Passage:
==================================================

How many ”words” can be formed by rearranging INQUISITIVE so that U does not immediately follow Q?

Question

My attempt:

Step 1: Place the Q: $11$ ways

Step 2: Place the U accordingly: $9$ ways

Step 3: Place the remaining $9$ letters: $9!$ ways

So there are $11\times 9 \times 9!$ arrangements.

Can someone please check.

Answer 1

There are two small mistakes in your calculation:

• Placing Q at the end gives 10 possibilities to place U.

There are $10$ ways of placing Q with $9$ ways of placing U and $1$ way of placing Q with $10$ ways of placing U: $\boxed{10 \cdot 9 + 1 \cdot 10}$

• The permutations of the 4 I's need to be canceled out: $4!$

So, you get $$\frac{(10 \cdot 9 + 1 \cdot 10)\cdot 9!}{4!}$$

Another approach could be:

• All possible arrangements: $\frac{11!}{4!}$
• Arrangements with QU together: $\frac{10!}{4!}$

Subtraction gives the arrangements where U does not directly follow Q: $$\frac{11!}{4!} - \frac{10!}{4!} = \frac{11!-10!}{4!}$$

Answer 2

• All possible arrangements: $\frac{11!}{4!}$
• Arrangements with QU appear=$\frac{\text{ Arrangements where Q and U appear together}}{2}=\frac{10!}{2.4!}$

Subtraction gives the arrangements where U does not directly follow Q: $$\frac{11!}{4!} - \frac{10!}{2.4!} = \frac{11!-\frac{10!}{2}}{4!}$$

==================================================

Required work:
**a)** Duplicate everything in the counting thread from "Step 1: Place" down to "9 \times 9!$ arrangements.".
**b)** Answer these about the counting thread:
(i) In Step 1 of the original attempt, how many ways are given for placing the Q?
(ii) According to Answer 1, how many possibilities are there for placing U when Q is at the end?
(iii) What does Answer 1 say needs to be canceled out?
You won't need the material that comes after this text for anything here.

Information shown:
==================================================

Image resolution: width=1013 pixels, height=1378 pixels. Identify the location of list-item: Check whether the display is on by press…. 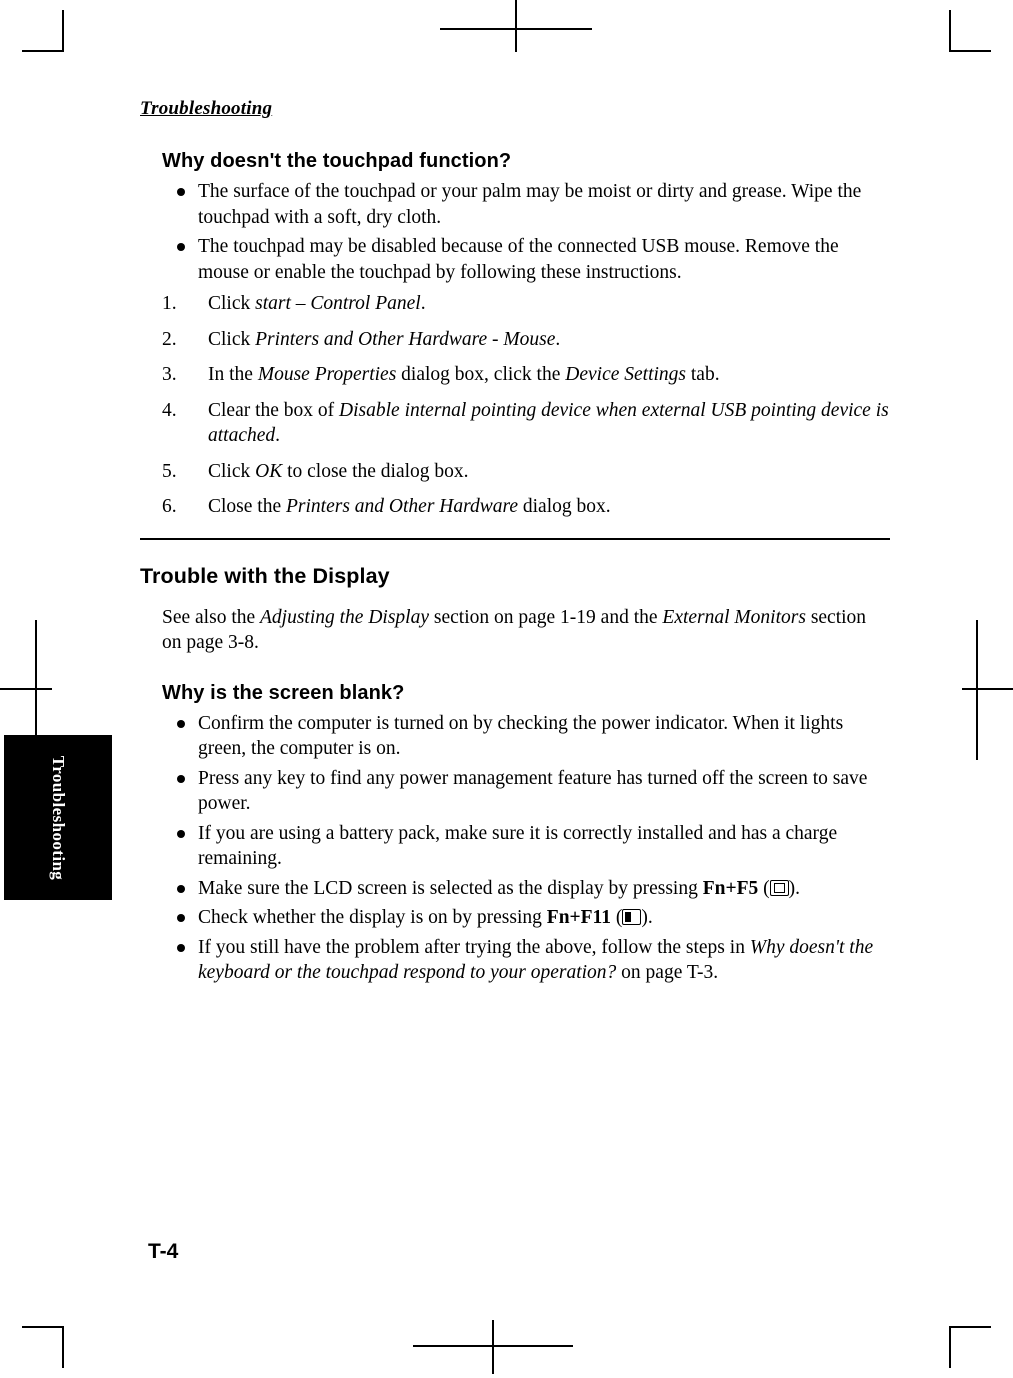
(515, 918).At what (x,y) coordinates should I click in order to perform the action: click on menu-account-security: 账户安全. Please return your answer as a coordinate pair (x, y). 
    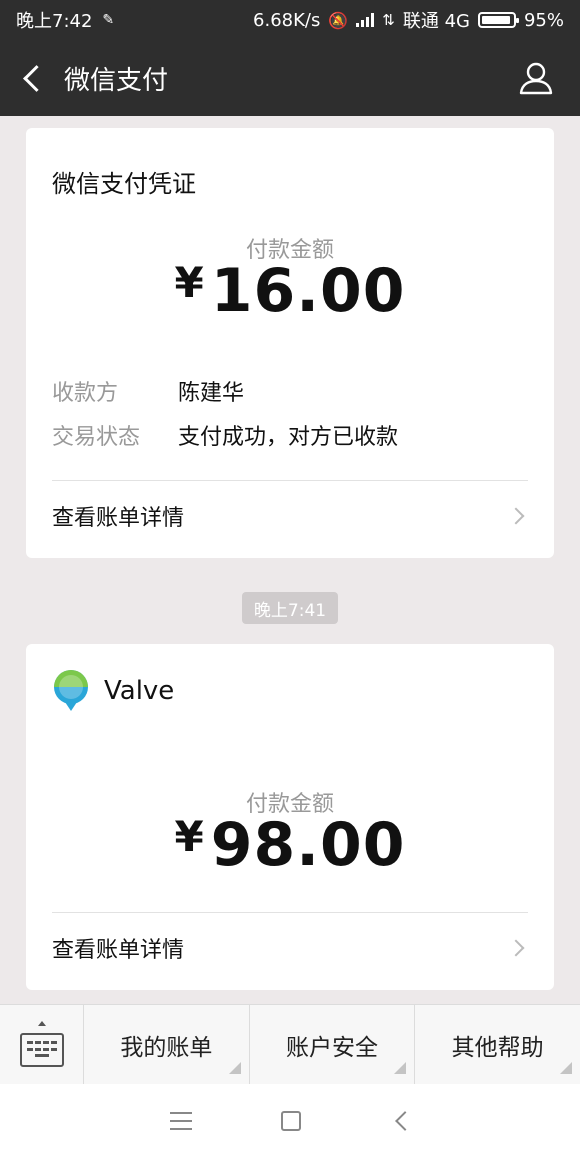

==================================================

Answers by task:
**a)**
Step 1: Place the Q: $11$ ways

Step 2: Place the U accordingly: $9$ ways

Step 3: Place the remaining $9$ letters: $9!$ ways

So there are $11\times 9 \times 9!$ arrangements.

**b)**
(i) 11 ways
(ii) 10 possibilities
(iii) The permutations of the 4 I's (4!)